En outre, à travers ce choix, le plasticien développe un certain intérêt pour les lieux d’histoire. Même s’il ne semble pas totalement partager ce constat. ‘’J’ai grandi entre le Plateau, Hann, au sein d’une communauté léboue. J’ai eu la chance de beaucoup voyager dans le Sénégal des profondeurs, donc de côtoyer énormément de personnes. Je connais des rites et initiations de différentes communautés. Tout cela a fait que le regard que j’ai sur l’Afrique est guidé par le fait que j’ai certaines connaissances sur ce continent. Quand on parcourt l’Afrique, l’on se rend compte que partout la manière d’habiter est guidée par le sens des vents’’, fait-il savoir. Ces recherches menées il y a longtemps, comme il le fait savoir, lui permettaient de se faire sa propre idée sur sa culture africaine et de déconstruire certaines légendes.

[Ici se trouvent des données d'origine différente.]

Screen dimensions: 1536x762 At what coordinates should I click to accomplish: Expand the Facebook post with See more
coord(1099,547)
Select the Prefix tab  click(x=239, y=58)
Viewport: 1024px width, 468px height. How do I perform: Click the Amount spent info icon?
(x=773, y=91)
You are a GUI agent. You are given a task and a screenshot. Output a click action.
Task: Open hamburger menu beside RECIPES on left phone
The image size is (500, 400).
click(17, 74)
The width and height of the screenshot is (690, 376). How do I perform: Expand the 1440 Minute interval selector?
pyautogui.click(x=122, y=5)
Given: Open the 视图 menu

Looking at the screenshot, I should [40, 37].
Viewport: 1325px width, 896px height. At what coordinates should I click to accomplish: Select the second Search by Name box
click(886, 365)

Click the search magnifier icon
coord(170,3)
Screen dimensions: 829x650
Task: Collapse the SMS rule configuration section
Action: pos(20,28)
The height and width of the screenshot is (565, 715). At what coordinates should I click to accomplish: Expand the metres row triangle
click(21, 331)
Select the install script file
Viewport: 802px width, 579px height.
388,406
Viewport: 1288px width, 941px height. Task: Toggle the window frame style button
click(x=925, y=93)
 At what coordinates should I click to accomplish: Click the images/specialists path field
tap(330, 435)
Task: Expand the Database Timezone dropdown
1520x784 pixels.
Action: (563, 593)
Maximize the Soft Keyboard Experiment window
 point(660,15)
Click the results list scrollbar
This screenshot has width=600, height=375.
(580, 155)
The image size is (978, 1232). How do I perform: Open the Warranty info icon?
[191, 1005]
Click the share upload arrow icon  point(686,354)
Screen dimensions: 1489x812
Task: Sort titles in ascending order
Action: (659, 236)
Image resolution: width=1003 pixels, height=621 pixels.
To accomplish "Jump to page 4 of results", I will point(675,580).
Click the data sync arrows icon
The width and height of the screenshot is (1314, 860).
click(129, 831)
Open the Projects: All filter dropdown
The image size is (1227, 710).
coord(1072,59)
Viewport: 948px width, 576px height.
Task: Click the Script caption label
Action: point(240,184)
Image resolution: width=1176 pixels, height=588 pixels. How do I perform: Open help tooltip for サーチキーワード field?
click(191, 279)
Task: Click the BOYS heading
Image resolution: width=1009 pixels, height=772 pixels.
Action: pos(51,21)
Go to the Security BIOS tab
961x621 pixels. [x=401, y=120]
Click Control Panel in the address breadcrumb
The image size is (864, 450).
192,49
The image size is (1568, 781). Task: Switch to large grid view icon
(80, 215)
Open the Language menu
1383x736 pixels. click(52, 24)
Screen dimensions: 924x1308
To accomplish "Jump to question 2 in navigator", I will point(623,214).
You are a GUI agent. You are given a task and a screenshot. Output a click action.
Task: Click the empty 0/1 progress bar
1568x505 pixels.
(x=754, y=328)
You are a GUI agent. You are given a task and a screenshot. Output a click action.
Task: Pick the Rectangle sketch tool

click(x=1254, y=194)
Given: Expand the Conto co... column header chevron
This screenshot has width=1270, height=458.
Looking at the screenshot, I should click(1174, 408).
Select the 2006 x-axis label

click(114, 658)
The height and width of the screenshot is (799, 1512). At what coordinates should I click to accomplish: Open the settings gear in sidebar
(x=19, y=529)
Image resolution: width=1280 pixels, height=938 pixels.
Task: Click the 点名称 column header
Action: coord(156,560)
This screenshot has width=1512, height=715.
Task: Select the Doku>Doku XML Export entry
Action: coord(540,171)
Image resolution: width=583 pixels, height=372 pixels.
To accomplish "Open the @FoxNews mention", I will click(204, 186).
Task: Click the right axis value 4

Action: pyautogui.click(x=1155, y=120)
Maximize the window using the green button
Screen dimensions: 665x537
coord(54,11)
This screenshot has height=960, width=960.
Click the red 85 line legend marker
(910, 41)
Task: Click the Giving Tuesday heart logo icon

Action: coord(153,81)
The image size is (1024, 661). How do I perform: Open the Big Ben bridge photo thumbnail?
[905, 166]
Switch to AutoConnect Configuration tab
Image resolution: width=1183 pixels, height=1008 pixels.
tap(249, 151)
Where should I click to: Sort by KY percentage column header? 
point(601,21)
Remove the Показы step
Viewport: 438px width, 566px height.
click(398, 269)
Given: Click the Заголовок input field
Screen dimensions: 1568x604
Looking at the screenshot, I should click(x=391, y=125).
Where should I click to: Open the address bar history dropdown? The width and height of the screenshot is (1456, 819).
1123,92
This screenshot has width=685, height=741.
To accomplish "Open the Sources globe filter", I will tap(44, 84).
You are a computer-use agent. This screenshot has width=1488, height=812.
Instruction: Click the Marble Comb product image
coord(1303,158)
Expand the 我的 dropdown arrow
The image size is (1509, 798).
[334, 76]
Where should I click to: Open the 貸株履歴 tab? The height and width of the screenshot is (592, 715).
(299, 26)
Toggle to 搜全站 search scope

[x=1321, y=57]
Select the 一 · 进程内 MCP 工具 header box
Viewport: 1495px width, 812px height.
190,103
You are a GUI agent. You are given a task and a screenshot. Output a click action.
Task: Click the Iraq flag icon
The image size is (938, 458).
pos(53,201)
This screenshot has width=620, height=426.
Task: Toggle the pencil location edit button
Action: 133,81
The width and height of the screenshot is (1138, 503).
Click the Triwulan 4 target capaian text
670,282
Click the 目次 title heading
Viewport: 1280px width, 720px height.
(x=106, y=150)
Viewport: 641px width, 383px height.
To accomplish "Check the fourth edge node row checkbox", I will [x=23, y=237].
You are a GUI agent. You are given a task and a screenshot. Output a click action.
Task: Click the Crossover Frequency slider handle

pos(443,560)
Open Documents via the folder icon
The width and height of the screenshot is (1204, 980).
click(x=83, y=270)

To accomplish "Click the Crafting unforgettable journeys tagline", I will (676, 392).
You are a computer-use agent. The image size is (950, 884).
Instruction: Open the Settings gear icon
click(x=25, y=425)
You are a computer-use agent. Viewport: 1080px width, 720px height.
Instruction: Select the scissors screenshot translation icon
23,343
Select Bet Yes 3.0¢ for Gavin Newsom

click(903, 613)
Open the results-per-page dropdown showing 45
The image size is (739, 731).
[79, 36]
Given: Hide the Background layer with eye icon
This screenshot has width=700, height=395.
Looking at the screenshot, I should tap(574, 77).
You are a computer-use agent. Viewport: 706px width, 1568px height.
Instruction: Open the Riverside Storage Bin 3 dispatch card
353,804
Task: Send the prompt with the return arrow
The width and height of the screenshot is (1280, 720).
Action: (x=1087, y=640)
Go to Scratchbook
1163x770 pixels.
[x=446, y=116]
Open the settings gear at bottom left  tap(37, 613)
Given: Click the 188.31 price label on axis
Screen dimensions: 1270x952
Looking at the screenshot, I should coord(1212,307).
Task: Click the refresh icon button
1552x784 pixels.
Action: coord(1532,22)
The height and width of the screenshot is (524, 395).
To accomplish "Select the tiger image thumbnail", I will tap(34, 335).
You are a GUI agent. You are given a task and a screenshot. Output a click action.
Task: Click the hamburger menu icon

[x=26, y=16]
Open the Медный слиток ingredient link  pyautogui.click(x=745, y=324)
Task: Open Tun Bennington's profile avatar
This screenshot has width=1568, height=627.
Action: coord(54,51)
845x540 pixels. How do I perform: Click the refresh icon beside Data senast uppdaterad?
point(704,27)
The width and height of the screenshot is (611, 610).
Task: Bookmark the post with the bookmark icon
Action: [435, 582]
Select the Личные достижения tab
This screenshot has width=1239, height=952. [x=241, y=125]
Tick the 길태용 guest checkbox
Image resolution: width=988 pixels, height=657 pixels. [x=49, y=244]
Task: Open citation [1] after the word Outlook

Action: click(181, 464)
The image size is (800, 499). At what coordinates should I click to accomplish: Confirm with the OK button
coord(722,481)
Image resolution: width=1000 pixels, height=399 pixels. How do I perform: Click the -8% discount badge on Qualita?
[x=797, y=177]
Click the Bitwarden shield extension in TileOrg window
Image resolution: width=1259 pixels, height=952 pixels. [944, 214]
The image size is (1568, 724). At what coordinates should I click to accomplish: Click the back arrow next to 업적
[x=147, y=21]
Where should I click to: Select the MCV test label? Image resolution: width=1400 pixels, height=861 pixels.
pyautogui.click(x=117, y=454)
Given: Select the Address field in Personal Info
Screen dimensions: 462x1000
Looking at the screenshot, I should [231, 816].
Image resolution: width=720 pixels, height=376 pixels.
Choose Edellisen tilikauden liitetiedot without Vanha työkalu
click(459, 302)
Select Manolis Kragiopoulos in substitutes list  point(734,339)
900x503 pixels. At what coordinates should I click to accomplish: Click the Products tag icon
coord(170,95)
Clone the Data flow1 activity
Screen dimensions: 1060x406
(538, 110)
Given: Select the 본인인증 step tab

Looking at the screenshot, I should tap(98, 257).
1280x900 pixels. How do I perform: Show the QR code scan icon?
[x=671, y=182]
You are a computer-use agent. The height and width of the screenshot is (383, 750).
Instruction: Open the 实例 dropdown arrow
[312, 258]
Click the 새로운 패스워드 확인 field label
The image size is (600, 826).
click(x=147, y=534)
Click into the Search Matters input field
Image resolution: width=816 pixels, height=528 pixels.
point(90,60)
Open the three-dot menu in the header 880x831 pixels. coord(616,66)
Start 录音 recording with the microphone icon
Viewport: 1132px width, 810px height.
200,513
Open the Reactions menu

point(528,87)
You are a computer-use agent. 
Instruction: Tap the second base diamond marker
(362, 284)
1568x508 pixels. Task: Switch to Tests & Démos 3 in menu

‘’Vox Ouezzin’’, cet intérêt pour l’occupation de l’espace, a suscité chez lui un autre intérêt : le travail de certains ouvriers. Connu pour ses installations comme ce fut le cas lors de la dernière Biennale de Dakar, Cheikh Ndiaye en présente une dans le cadre de sa présente exhibition. En collaboration avec un menuisier dont il a peint la devanture d’atelier, il en a monté une. Elle est comme un prélude à une installation géante qu’il prévoit au mois de janvier au Musée Théodore Monod de l’Institut fondamental d’Afrique noire (Ifan).